(Collected data entries)

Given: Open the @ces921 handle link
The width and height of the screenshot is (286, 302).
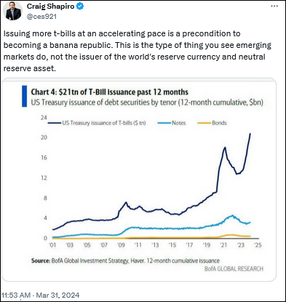Looking at the screenshot, I should pyautogui.click(x=41, y=17).
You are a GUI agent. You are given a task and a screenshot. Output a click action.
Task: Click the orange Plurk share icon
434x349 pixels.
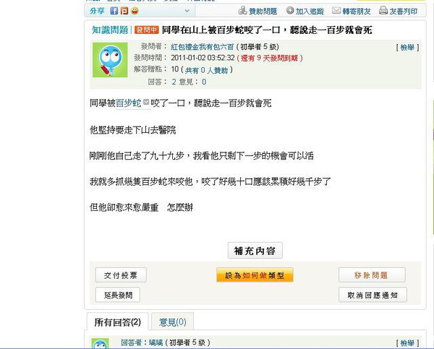124,11
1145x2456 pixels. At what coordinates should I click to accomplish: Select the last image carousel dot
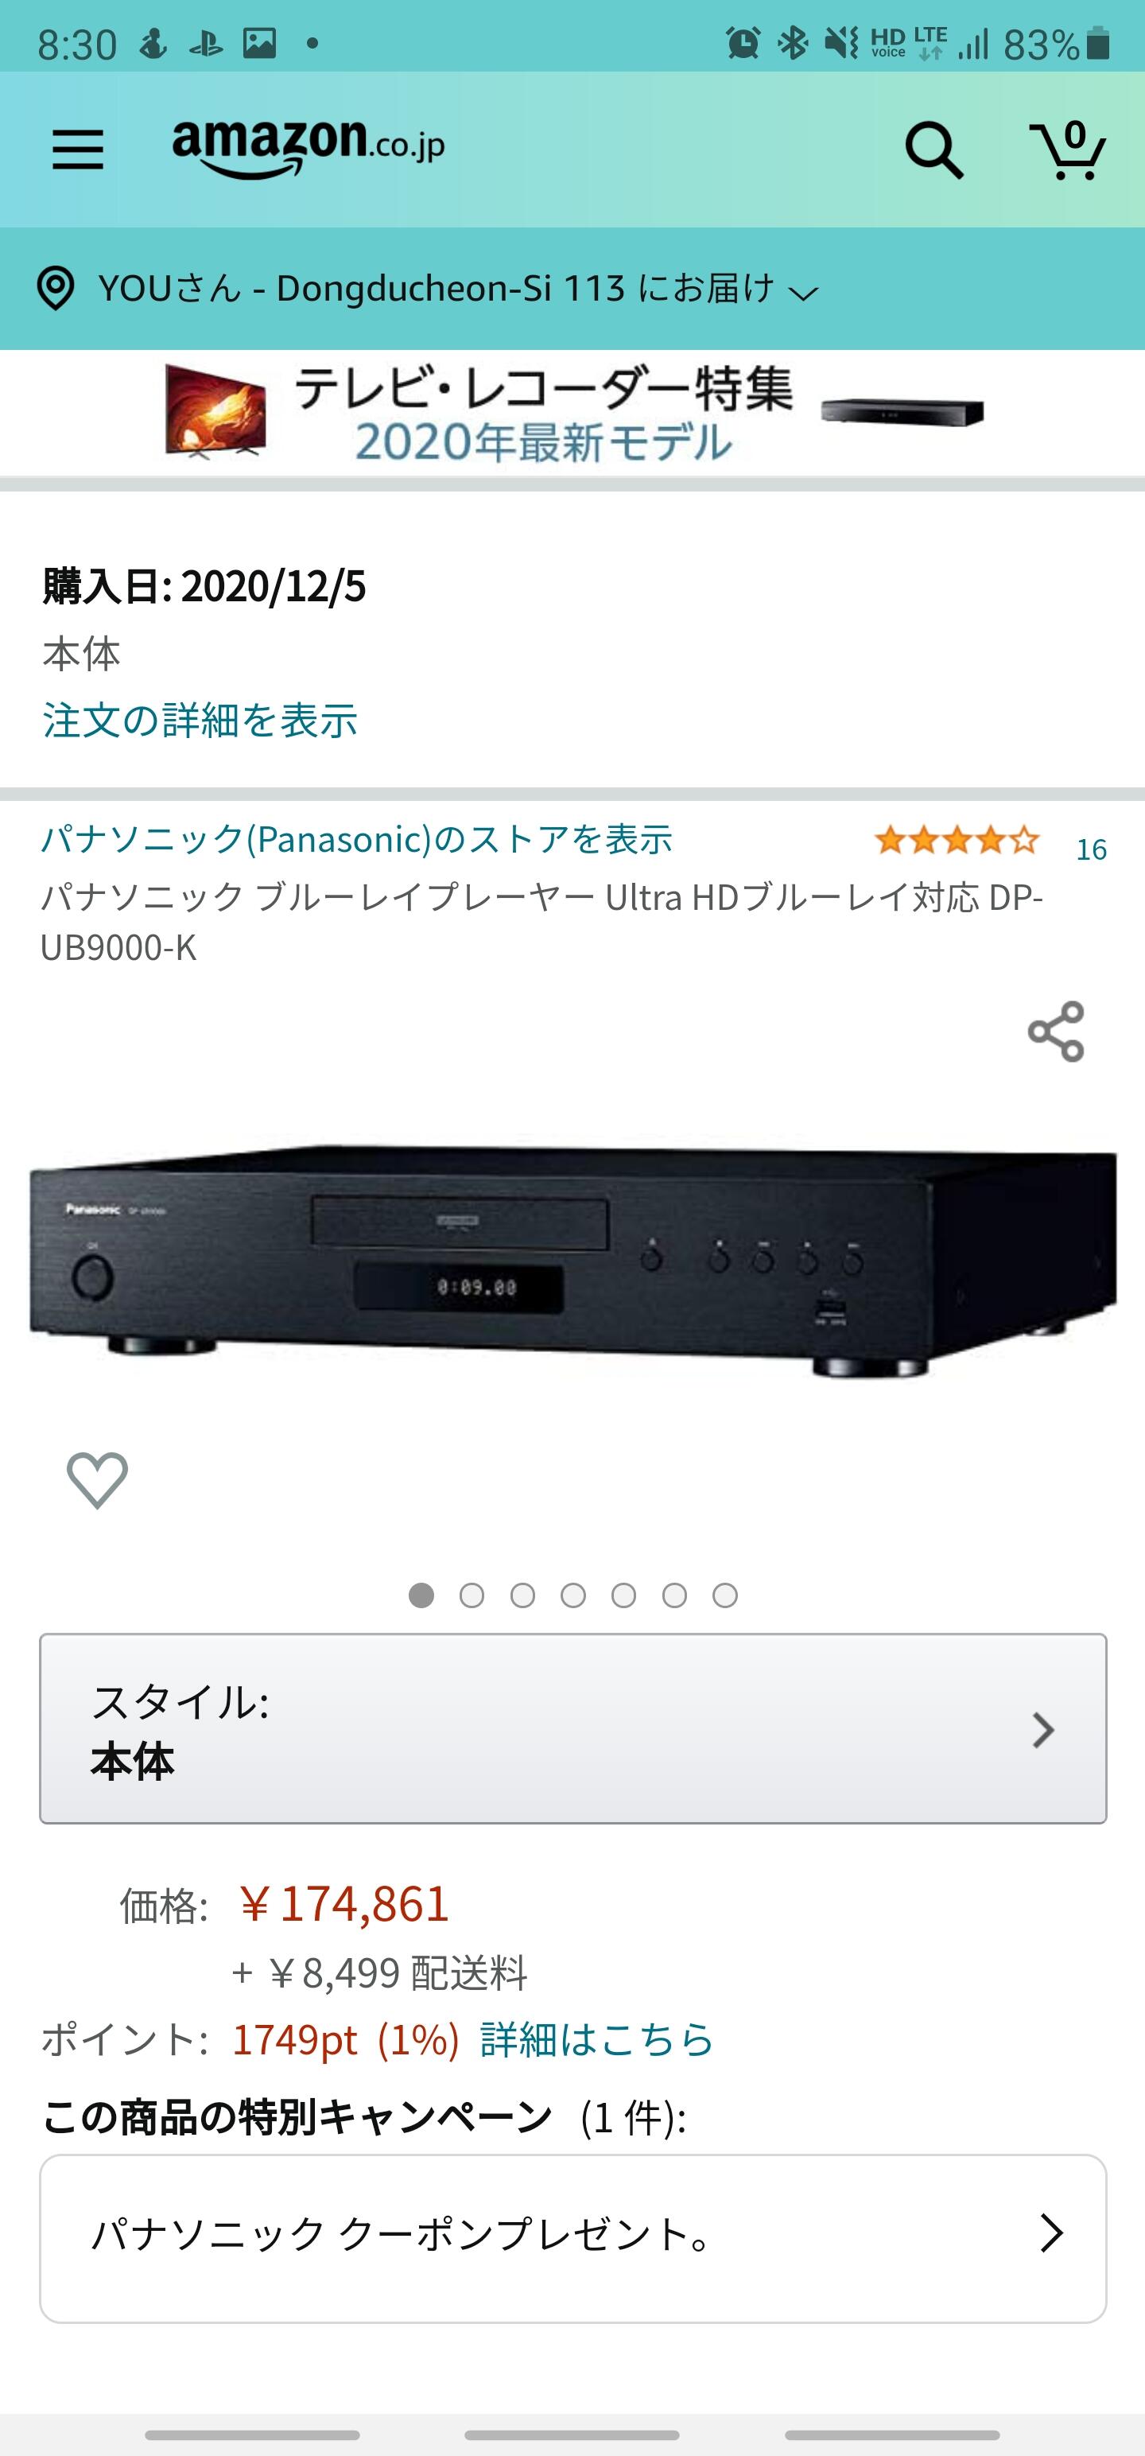click(726, 1595)
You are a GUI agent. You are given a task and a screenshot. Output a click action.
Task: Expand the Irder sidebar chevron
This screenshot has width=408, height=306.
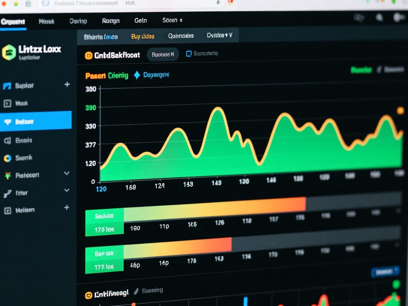[x=67, y=190]
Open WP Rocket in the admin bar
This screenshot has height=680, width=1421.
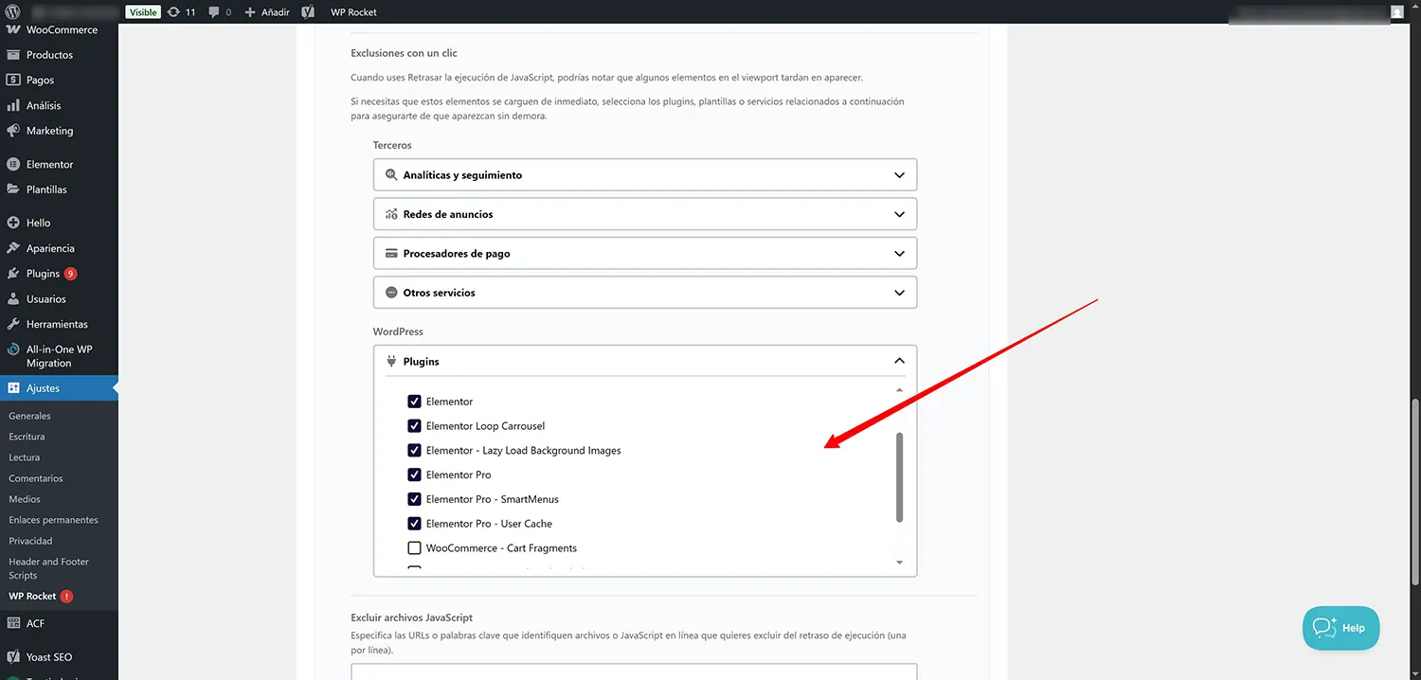353,11
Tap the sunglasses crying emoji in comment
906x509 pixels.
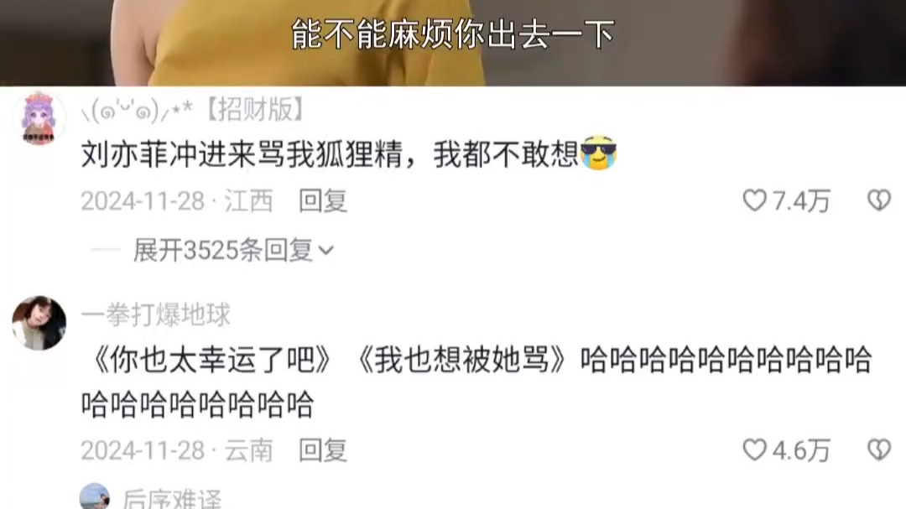tap(599, 153)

→ Task statement
Omit the pictures and restate the rest of the records verbatim.

→ Solution to the problem
Given: Open the @ces921 handle link
The width and height of the screenshot is (286, 302).
Looking at the screenshot, I should pyautogui.click(x=41, y=17).
You are a GUI agent. You are given a task and a screenshot. Output a click action.
Task: Click the orange Plurk share icon
434x349 pixels.
124,11
1145x2456 pixels. At what coordinates should I click to accomplish: Select the last image carousel dot
click(726, 1595)
You are a GUI agent. You are given a task and a screenshot. Output a click action.
Task: Expand the Irder sidebar chevron
This screenshot has width=408, height=306.
[x=67, y=190]
Open WP Rocket in the admin bar
This screenshot has height=680, width=1421.
353,11
Tap the sunglasses crying emoji in comment
906x509 pixels.
tap(599, 153)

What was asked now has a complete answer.